Requirement
From the entries provided below, copy each line that contains the word "computer".

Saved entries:
★ ★ ★

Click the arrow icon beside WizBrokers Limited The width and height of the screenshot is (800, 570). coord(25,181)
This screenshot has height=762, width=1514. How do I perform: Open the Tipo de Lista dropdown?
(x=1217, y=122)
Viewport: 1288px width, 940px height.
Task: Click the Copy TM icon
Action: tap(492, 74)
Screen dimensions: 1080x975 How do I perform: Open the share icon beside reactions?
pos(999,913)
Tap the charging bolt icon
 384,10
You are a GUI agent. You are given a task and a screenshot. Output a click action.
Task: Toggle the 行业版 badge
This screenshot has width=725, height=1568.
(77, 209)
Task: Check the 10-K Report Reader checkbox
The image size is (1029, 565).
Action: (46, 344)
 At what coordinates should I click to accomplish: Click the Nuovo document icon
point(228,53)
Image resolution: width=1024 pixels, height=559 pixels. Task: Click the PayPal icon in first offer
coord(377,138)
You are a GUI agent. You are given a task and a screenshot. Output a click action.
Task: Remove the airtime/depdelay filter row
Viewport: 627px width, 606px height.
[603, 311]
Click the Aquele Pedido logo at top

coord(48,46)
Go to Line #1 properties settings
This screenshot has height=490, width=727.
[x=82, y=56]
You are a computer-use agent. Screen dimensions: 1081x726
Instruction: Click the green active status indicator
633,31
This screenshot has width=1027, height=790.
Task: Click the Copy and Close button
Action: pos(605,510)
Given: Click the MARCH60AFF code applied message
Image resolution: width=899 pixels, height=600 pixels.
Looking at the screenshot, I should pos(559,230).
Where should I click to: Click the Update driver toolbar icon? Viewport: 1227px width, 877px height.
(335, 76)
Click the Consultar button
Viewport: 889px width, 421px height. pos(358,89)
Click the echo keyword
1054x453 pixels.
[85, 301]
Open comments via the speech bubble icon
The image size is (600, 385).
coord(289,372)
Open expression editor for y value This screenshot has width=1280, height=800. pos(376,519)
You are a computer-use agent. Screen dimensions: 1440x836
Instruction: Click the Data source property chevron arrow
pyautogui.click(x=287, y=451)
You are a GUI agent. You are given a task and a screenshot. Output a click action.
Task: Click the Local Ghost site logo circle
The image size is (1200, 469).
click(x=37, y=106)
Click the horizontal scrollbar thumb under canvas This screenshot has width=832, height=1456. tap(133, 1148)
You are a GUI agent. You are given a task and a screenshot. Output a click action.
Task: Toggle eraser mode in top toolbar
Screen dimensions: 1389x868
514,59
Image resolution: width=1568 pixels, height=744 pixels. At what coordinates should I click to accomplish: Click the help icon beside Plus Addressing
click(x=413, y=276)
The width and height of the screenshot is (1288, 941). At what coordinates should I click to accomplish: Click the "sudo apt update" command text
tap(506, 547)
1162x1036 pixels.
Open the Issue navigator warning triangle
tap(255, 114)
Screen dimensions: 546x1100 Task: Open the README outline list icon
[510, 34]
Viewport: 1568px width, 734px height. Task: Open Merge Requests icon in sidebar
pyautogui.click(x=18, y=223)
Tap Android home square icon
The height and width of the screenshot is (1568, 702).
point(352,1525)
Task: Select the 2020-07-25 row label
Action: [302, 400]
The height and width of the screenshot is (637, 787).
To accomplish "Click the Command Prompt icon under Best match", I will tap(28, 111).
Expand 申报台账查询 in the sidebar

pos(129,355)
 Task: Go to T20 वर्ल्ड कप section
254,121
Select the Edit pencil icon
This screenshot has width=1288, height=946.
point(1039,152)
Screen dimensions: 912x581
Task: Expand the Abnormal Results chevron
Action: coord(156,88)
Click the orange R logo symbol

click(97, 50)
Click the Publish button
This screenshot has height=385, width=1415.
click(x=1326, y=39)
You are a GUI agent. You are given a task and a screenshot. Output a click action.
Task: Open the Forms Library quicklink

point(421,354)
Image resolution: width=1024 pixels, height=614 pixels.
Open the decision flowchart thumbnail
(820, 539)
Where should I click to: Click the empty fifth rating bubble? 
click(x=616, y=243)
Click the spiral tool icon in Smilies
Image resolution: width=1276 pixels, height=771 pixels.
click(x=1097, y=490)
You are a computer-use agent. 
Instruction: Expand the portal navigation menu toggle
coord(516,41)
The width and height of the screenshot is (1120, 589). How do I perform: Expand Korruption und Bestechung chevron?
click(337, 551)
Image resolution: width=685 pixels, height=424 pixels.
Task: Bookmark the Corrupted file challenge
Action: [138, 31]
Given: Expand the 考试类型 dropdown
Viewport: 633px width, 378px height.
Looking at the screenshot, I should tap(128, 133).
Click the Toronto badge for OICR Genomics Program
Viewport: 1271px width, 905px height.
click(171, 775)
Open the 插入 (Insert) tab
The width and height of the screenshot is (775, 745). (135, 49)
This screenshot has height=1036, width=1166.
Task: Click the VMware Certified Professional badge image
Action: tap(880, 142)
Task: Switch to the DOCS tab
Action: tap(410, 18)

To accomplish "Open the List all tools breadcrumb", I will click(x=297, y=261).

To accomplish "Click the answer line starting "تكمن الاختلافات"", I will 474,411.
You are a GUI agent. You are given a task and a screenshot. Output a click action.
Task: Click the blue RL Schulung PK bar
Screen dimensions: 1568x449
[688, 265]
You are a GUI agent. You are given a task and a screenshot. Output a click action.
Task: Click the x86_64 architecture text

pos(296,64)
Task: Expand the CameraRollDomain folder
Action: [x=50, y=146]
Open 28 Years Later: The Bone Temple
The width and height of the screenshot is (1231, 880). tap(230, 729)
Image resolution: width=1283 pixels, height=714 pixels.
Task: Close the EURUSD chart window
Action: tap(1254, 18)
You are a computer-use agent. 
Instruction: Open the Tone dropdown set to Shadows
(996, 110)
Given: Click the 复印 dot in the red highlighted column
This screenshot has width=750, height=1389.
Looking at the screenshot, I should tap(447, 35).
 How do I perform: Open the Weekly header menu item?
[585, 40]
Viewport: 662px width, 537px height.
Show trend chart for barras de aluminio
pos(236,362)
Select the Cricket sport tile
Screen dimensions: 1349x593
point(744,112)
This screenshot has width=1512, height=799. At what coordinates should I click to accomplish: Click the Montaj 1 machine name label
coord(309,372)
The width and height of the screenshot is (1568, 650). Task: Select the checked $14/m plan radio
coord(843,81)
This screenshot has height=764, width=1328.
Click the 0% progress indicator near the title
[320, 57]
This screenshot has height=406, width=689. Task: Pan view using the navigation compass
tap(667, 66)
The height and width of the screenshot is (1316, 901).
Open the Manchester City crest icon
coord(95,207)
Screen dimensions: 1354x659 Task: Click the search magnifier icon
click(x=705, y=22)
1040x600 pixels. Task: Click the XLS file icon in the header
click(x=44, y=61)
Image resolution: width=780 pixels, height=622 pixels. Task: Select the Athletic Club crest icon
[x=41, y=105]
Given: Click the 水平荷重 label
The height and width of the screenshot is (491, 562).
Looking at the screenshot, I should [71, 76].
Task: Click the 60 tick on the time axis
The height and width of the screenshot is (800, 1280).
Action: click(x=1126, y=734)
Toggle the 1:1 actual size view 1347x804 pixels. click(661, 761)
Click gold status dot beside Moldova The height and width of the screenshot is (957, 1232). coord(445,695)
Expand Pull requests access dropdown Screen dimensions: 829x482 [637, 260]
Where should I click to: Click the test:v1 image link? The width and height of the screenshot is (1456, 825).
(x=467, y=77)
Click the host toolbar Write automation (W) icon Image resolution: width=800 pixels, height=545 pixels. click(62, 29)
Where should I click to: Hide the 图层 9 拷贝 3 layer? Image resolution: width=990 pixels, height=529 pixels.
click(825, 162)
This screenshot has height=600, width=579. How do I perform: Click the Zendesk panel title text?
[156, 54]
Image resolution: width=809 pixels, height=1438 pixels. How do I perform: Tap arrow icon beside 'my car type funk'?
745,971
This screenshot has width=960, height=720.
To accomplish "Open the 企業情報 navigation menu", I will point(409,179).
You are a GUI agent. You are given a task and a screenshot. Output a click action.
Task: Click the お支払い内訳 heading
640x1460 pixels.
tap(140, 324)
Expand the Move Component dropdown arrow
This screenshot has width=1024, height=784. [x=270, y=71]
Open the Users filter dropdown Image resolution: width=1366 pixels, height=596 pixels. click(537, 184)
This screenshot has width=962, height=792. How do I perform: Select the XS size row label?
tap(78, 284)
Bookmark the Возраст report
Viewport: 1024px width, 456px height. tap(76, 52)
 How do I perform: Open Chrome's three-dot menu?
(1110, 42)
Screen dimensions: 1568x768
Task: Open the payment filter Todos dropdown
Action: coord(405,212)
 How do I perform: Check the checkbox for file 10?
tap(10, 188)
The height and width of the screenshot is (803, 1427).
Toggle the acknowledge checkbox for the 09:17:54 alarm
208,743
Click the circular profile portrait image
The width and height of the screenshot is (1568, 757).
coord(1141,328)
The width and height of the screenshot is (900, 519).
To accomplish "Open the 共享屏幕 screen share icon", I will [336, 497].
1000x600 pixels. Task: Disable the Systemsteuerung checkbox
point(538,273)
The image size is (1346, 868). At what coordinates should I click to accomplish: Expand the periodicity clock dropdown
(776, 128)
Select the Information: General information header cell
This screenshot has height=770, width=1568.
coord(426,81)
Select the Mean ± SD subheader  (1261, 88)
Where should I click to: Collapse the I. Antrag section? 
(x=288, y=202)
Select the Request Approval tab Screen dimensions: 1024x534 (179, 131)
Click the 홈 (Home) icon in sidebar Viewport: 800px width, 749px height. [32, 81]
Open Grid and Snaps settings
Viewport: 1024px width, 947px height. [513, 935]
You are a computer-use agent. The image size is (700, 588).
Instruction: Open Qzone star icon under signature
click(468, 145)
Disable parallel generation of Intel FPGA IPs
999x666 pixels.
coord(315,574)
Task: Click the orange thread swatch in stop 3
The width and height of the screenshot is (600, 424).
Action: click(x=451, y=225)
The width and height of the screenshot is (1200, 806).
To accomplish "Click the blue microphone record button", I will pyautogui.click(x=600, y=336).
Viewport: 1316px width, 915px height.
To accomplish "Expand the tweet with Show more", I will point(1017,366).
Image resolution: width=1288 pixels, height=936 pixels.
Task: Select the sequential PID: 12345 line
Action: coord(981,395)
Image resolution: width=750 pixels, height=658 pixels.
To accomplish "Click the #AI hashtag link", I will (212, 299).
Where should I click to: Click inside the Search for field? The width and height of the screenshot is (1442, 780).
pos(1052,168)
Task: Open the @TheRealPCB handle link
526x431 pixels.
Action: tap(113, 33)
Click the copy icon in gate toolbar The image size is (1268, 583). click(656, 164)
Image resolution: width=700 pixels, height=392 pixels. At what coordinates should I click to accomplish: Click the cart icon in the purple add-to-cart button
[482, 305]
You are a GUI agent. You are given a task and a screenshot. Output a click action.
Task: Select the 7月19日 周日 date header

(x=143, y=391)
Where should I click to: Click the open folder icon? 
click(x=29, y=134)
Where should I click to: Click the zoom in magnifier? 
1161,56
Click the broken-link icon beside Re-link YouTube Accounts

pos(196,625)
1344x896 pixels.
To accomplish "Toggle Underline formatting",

★ ★ ★

Exercise solution
You are a computer-use agent. Screen dimensions: 1081x726
You are a computer-use agent. Screen dimensions: 1440x836
You are a computer-use agent. 
You are a computer-use agent. 
You are a computer-use agent. The image size is (700, 588).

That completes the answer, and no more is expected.